Developers putting brakes on new hotel projects

The number of new hotels under development declined sharply in the fourth quarter of 2000, and the slide will likely continue through the first part of this year, according to a report issued by Portsmouth, N.H.-based Lodging Econometrics.

Hotels in the active development pipeline — those under construction or in permitting — declined from 1,911 projects in third-quarter 2000 to 1,591 projects in the fourth quarter, a 17% drop. Preliminary reports from the first quarter of 2001 suggest that declines are continuing at a more moderate pace, according to the firm's first-quarter report.

Although the statistics aren't good news for developers, the decline may be beneficial to the hotel industry. The decline may result in higher demand for rooms, which would help boost average daily room rates and revenue per available room, according to the report.

Tighter lending standards and the slowdown in the economy are two reasons for the drop-off in new hotel development. Rising labor and construction costs also are preventing some projects from getting beyond the planning stages, the report stated.

The fourth quarter of 2000 also saw an increase in the number of projects placed on hold or cancelled outright. In addition, projects are taking longer to complete. The amount of time from project inception to completion has increased by up to 50% over the past 2.5 years.

Washington, D.C., gets hip to boutique hotel craze

Washington, D.C., will have four new boutique hotels by the first quarter of 2002. Bethesda, Md.-based LaSalle Hotel Properties has acquired four full-service hotels in the capital city, and will team with San Francisco-based Kimpton Hotel & Restaurant Group to renovate the properties into high-end boutique hotels.

Two of the hotels will be repositioned in the fourth quarter, and renovations on two others will begin late this year in time for completion in the first quarter of 2002. Renovations will encompass all guestrooms and suites, lobbies, entrances, public corridors, meeting rooms, restaurants and bars.

The four hotels to be repositioned are: the 99-room Canterbury Hotel, 1733 N. Street NW; the 82-room Clarion Hampshire House Hotel, 1310 New Hampshire Ave. NW; the 137-room Quality Inn Hotel and Suites Downtown, 1315 16th St. NW; and the 184-room Howard Johnson Plaza Hotel and Suites, 1430 Rhode Island Ave. NW. LaSalle plans to rename each property. The Kimpton Group, one of the leading boutique hotel companies, will operate and manage the hotels.

A little old, a little new at the Waldorf-Astoria

Upcoming renovations to the famous Waldorf-Astoria hotel in New York will be confined to only one floor, but they will be the most significant alterations in the hotel's history.
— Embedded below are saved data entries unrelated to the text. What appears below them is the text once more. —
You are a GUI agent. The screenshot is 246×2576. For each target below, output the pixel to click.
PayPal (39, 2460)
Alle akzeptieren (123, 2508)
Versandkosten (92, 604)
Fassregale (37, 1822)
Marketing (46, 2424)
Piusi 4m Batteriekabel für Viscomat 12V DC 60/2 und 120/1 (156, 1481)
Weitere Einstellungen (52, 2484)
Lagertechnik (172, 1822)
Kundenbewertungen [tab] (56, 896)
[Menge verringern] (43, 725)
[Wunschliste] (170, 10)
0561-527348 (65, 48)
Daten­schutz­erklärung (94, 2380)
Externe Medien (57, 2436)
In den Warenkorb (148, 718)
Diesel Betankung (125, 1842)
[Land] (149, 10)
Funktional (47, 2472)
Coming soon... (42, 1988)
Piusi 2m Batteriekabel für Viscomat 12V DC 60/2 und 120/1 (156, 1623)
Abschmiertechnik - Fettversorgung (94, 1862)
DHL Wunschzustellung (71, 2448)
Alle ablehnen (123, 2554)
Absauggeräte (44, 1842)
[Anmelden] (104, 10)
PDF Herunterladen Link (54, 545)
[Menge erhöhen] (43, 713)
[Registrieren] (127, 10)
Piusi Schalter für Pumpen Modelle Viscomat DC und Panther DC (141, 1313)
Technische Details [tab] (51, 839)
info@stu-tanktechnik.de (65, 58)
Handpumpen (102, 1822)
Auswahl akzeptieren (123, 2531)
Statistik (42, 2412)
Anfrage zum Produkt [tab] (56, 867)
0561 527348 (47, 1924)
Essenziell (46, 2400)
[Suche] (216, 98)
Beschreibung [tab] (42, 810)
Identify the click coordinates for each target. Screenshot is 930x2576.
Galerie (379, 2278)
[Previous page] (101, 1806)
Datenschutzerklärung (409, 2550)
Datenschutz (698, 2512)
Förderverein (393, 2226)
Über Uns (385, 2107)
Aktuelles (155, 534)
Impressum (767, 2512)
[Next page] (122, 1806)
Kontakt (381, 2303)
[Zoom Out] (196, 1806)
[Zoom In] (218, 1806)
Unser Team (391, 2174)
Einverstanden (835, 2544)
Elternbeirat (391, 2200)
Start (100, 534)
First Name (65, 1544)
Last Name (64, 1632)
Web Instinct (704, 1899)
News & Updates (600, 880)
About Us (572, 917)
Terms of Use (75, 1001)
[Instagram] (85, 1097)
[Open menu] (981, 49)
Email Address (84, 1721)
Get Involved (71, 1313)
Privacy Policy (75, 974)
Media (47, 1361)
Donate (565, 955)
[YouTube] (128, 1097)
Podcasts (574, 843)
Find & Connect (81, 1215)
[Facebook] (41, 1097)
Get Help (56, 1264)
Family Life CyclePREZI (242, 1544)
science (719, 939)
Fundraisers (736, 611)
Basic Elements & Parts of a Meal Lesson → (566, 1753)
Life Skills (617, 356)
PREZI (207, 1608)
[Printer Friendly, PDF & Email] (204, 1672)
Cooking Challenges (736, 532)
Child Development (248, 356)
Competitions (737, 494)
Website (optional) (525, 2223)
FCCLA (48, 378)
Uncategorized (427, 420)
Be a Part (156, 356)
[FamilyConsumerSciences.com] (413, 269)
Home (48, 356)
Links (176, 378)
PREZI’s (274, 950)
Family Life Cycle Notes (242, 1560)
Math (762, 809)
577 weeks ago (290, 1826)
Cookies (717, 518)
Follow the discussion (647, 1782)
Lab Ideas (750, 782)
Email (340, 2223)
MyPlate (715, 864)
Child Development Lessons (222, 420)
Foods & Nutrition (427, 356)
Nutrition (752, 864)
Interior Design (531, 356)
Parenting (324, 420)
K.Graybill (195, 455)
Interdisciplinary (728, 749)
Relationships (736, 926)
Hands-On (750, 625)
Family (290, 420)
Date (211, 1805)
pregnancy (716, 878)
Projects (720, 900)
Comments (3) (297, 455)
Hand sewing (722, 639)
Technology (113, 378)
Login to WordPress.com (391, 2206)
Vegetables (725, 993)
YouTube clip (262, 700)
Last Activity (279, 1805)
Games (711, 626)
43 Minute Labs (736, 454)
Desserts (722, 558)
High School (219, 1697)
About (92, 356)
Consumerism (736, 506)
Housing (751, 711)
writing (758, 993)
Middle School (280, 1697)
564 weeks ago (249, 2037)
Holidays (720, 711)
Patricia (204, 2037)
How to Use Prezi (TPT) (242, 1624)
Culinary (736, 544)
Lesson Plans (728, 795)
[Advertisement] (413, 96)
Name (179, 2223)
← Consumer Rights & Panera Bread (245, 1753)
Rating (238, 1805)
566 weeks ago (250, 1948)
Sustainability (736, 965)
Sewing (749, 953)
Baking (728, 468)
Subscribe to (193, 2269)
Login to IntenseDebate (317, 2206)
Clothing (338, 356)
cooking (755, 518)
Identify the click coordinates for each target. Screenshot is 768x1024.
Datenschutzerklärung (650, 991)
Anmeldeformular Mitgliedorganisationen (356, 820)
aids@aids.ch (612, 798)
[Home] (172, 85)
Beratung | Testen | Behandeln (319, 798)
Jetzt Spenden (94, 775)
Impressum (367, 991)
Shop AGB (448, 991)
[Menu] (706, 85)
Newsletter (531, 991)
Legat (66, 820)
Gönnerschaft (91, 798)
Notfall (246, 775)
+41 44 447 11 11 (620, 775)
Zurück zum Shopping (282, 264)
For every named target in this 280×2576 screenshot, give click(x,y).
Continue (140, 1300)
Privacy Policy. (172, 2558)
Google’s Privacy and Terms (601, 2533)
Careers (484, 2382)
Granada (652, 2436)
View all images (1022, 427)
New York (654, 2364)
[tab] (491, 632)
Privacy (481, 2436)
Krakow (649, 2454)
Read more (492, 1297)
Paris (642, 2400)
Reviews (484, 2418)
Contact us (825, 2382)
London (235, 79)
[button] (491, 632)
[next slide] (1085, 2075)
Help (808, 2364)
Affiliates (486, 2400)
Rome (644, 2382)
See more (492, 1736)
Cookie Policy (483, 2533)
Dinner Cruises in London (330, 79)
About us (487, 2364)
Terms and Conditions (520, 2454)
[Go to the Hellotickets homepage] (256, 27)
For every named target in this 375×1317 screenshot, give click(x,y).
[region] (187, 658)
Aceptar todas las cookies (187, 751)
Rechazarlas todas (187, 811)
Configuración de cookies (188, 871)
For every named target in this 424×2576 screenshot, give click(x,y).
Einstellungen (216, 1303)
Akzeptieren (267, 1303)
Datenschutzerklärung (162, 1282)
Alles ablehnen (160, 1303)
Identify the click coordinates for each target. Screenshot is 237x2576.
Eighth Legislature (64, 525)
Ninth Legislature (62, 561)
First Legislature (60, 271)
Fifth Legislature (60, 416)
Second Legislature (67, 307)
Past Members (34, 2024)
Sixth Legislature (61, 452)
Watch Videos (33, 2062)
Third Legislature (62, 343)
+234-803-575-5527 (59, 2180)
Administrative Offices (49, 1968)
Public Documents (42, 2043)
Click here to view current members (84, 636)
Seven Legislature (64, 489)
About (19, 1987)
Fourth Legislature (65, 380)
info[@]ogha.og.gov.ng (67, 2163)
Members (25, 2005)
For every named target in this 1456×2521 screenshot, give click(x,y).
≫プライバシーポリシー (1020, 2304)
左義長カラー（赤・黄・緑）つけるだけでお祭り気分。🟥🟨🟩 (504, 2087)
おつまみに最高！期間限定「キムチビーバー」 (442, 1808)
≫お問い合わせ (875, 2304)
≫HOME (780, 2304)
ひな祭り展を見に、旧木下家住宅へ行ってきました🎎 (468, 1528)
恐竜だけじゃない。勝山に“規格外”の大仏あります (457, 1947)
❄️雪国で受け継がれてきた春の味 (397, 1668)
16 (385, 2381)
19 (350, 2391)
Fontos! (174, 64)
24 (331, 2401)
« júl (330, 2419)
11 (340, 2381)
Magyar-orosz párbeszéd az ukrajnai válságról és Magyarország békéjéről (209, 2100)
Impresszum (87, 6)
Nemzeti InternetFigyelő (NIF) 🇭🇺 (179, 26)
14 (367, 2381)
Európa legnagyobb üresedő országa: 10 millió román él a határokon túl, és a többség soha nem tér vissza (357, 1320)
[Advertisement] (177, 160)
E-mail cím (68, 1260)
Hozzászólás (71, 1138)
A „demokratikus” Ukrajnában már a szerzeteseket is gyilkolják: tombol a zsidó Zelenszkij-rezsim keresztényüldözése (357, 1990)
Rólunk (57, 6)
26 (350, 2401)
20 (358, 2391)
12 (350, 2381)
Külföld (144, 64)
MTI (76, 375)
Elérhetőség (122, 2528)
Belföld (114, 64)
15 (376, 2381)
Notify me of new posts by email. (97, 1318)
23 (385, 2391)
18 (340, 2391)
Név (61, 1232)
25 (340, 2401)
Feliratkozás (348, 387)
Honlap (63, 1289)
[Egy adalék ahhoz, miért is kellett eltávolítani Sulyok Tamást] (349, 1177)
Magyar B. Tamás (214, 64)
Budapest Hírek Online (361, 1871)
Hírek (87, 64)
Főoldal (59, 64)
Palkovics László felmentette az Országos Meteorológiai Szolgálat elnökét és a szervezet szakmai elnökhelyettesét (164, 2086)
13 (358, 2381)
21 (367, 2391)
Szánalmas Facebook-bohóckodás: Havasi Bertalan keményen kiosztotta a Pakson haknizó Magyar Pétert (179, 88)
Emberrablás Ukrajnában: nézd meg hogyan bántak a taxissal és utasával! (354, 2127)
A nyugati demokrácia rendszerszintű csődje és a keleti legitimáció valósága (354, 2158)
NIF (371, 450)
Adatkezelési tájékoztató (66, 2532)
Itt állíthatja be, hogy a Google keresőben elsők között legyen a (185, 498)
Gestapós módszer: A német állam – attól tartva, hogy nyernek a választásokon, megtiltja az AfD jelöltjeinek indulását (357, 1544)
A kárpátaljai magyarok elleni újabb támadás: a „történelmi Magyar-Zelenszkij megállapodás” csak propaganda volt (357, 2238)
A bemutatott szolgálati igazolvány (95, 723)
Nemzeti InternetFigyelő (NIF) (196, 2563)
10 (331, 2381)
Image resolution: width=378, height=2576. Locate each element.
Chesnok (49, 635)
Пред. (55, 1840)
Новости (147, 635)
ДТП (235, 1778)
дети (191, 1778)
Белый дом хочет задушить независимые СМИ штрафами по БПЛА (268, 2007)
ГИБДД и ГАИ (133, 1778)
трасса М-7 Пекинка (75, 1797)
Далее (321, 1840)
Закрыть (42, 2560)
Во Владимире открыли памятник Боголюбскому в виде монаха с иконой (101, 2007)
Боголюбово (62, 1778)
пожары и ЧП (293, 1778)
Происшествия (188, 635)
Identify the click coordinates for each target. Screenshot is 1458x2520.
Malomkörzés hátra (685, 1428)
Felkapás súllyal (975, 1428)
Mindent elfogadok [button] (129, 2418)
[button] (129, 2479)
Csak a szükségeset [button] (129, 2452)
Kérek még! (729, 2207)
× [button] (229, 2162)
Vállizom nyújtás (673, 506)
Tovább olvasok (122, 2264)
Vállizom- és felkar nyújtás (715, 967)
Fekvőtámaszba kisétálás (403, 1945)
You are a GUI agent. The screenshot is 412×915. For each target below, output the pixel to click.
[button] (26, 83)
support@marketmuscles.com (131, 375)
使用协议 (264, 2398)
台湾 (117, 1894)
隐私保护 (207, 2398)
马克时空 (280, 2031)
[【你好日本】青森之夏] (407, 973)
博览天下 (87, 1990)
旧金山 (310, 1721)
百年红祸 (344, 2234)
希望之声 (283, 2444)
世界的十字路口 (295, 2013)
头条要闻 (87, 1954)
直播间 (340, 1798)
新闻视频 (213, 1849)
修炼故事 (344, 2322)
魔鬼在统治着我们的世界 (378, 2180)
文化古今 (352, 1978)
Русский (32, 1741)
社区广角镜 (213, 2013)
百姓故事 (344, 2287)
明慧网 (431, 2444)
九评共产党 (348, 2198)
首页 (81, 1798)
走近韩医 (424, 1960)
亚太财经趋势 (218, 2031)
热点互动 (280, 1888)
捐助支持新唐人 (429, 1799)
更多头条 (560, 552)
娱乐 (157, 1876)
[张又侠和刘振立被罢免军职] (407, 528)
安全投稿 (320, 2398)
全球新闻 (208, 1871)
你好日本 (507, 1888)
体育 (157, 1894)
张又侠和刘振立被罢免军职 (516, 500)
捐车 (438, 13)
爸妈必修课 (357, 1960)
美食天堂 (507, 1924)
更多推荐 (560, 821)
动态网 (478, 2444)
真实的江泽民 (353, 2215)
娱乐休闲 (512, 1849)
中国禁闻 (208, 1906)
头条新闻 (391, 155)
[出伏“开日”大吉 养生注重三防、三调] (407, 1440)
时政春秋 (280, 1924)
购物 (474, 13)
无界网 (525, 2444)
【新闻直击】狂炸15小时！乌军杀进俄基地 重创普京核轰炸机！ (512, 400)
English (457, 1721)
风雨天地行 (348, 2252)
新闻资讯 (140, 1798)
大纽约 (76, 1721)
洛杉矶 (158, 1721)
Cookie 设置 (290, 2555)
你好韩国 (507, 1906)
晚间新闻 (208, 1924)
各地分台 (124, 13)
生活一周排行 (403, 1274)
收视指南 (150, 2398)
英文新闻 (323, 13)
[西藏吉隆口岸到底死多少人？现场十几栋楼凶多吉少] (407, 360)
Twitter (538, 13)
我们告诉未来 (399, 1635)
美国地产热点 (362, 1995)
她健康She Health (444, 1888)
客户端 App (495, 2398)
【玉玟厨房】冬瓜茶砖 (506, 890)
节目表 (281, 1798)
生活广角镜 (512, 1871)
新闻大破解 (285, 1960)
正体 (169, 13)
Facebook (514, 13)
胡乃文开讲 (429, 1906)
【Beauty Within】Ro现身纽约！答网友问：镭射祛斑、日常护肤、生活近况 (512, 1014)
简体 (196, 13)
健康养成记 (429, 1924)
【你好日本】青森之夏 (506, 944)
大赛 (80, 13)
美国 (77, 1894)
Renovations to the 18th floor will restore the art-deco luster to the Starlight Roof lounge and add a high-tech executive meeting center.

The first phase of the project, the renovations to the Starlight Roof, are scheduled to be completed April 15. The restoration will add lights and finishings to the wrap-around terrace, recreate the oversized widows that disappeared in earlier renovations and restore the decorative grilled ceiling. The foyer of the Starlight Roof also will be enlarged, and multiple entrances will be added.

The second phase, scheduled for completion on September 1, will create a high-tech executive meeting center with 13 adjoining meeting rooms featuring worldwide satellite links, 250 direct-dial telephone lines, Internet audio and video streaming, and fiber-optic Web broadcasting.

Former St. Louis train depot now home to Westin Hotel

A $60 million Westin Hotel, a brand of White Plains, N.Y.-based Starwood Hotels and Resorts Worldwide Inc., has opened in a renovated, century-old warehouse building in downtown St. Louis. The 224-room hotel will contain meeting rooms, ballrooms and the Clark Street Grill.

Rooms feature dual telephone lines, high-speed Internet access and the chain's trademarked Heavenly Beds, stacked with extra pillows. The hotel is located at Cupples Station, a former railroad depot containing several warehouses that will be converted into a mixed-use development.

PKF tapped to determine feasibility of hotel in Irving

The city of Irving, Texas, has hired San Francisco-based PKF Consulting to manage the request for proposals (RFP) process for the city's planned 450-room, full-service hotel. The project is targeted for a site adjacent to the 350,000 sq. ft. Irving Convention Center, which the city plans to build at the same time as the hotel.

PKF Consulting will perform the market feasibility study for the hotel project, evaluate the RFP responses and help the city find a developer for the hotel.